The relevant constraint isn’t accounting identities. It’s real resources. Real production. Real savings. Real capital accumulation. These things don’t appear on balance sheets because balance sheets measure nominal claims, not real wealth.

You can have a government that’s “solvent” in the Keen framework while presiding over economic collapse. This isn’t theoretical. The Weimar Republic’s accounting was impeccable. The reichsmark’s purchasing power was gone. Venezuela’s balance sheets worked. Their economy didn’t. Zimbabwe could print infinite Zimbabwe dollars. Zimbabweans preferred US dollars anyway.

The accounting identities held. The currencies failed.

Keen would probably argue these are special cases. Hyperinflation is different from moderate inflation. Running 6% deficits forever is fine as long as you don’t go crazy.

Except the Austrian response is: why is moderate debasement good? Why is slow capital misallocation better than fast? The accounting framework can’t answer this because accounting doesn’t measure human welfare. It measures nominal claims.

Here’s the core Austrian insight: money is not wealth. Money is a claim on wealth. When you increase claims without increasing wealth, you haven’t made anyone richer. You’ve made the claims worth less.

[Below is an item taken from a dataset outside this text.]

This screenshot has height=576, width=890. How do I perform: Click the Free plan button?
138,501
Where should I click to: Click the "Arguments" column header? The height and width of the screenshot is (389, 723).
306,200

Government can create infinite dollars. It cannot create infinite resources.

Keen’s model shows this without realizing it. When government runs deficits, private sector equity goes positive. Government equity goes equally negative. Zero sum. No new wealth created. Just nominal claims shuffling around.

But in the real world, that shuffling has effects. It bids up prices. It distorts signals. It enables malinvestment. It makes economic calculation harder. It punishes savers. It rewards debtors. It creates boom-bust cycles.

None of this shows up in accounting identities. All of it shows up in the economy.

The Austrian answer is simpler: maybe giving one entity monopoly control over the monetary system and letting it create infinite nominal claims is a bad idea regardless of how the accounting works.

Maybe the question isn’t “can government run deficits forever” but “should it”.

I’ll end with this: Keen says only he and Richard Murphy understand money because only they understand double-entry bookkeeping. But maybe the Austrians understand something Keen doesn’t.

The ledger isn’t the economy. The menu isn’t the meal. And you can’t eat accounting identities no matter how perfectly they balance.